December, 2009

Quantifying a year in the writing life

Thursday, December 31st, 2009

Freelance projects finished: 68

Book reviews published: 3

WRAP workshops facilitated: 1

Conferences attended: 1

Days spent on writing retreat: 4

Times E wanted me to stay in bed now, write later:  311

Drafts of novel finished: 3

Submissions: 8

Agent requests for more material: 6

Books read: 54, give or take a few, not counting manuscripts

New novels planned: 1

Moleskines retired: 1

Bones broken: 1

Races finished: 4

Please adopt my cat.

Wednesday, December 30th, 2009

Really. We have to part ways. But I’m heartsick about it and love her to pieces.

Nuala is an 8-year-old female domestic tuxedo cat who loves to sit by me while I work, and sleep at my feet at night. She is quiet but has a big personality. She has been an indoor cat most of her life, but would be happy as an indoor/outdoor cat with free reign of an indoor area with a view (like an enclosed porch or garden room). She’s good with mellow dogs, but other cats freak her out.

She has all her claws, and is spayed, microchipped, and current on all her vaccines. She’s soft around the edges but in good health. She’s not happy in the apartment, and sometimes poops where she’s not supposed to, and lately has had two other accidents in the house. She needs a very clean litter box, plenty of attention, and an environment where her new humans will still love her even if she’s not a perfect litter-box-user.

I’ll be leaving town for a few days on January 7, so she needs a home before then. I’m charging a small adoption fee, but it’s negotiable.

nuala

Etymology

Thursday, December 17th, 2009

I had no idea how redundant Angry Monkey* has been, usually while driving through the Portland’s Pearl District, in saying that other drivers are “arrogant, entitled assholes.”

Arrogant
ETYMOLOGY:
From Latin arrogatus (appropriated), past participle of arrogare, from rogare (to ask). Ultimately from the Indo-European reg- (to move in a straight line, to lead or rule) that is also the source of arrogant, regent, regime, direct, rectangle, erect, rectum, alert, source, surge, supererogatory, abrogate, and prorogue.

Goodness me.

Speaking of ingredients: E is Mexican, I am of Arabic extraction, and ketchup is the food of both our peoples. Ketchup used to be a generic word meaning pungent sauce, made with fish, blueberries, walnuts, or mushrooms–tomatoes only later becoming popular in America. In Spanish and Portugese, escabeche means “sauce for pickling.” And that word came from the Arabic iskebey, which means the same thing. Romantic, isn’t it?
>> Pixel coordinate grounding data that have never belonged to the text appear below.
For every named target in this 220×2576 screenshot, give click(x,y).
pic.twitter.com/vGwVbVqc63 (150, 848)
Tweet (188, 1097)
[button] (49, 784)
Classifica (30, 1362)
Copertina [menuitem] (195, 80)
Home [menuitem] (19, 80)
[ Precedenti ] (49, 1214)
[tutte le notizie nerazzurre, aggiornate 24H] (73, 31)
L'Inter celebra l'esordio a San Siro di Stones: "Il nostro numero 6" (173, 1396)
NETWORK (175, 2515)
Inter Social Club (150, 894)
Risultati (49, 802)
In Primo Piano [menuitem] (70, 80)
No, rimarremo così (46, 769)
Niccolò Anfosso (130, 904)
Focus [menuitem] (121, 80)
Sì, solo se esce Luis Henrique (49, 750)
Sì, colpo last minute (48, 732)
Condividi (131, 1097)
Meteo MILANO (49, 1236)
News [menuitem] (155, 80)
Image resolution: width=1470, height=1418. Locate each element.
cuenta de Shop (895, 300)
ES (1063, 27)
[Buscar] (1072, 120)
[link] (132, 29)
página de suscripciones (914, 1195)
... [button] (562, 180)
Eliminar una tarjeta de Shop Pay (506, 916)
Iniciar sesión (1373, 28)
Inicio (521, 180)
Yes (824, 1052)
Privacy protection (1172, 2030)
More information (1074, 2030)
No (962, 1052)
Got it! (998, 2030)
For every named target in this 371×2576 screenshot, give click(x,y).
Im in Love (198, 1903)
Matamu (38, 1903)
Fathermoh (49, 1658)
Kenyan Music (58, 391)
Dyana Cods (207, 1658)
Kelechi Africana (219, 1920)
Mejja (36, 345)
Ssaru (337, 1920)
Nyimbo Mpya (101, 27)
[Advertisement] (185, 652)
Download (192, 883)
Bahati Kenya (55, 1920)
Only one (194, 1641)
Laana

angrymonkey* Blog readers, meet Angry Monkey. A.M., meet readers. A.M. is the name of the evil force that possesses my 1993 Saturn, and occasionally me while I’m driving it. A.M. is the reason I usually ride my bike.

For all these reasons, and more

Wednesday, December 16th, 2009

The comments on the original post are worth reading, too.

love

To: North Pole

Wednesday, December 9th, 2009

Dear Santa,

Please overlook the things I overlooked in 2009. Overlook the horrible cursing at Sam Adams when my car got towed last week for street sweeping, because I overlooked the big warning signs on the sidewalk. And whatever you do, don’t white-glove the apartment, because E and I get busy and don’t like to clean.

Direct your attention, if you can, to the worthwhile things I’ve done this year–because it’s the holidays, and even the vainest and most preening bugger who’s snarling for the last parking spot in the gym garage has done something selfless in his life. Remember that it’s human nature to be pushy; but also to get joy from making someone’s day a little easier. To hold a door. Or even to give books to a kid you’ll never meet.

I don’t need anything for Christmas. Life is fine. I will ask one thing, though, even though I know you’re not usually in the business of bringing luck.

So, you’re surely aware that I deal with a lot of writers; heck, I’m even one myself. You also must know that I read a lot of unpublished manuscripts this year, and that no writer’s keyboard produces an uninterrupted stream of genius–we’re all human here. But I will say, every single one of them had something inhumanly wise to say. In every single one, there was at least one line that had the power of genius, which made everything go quiet for a second. Those lines are magic doorways in a noisy, crazy landscape and there are not enough of them in the world.

As 2009 winds down and we start another one, give those manuscripts a chance. If you can make reindeer fly, maybe you could spare some of that magic sparkly Christmas dust for those yet-unpublished stories. (Or, if you’re short, you can borrow the dust that is coating the tops of our furniture and windowsills.) Anyway, the more open doors in the world, the better.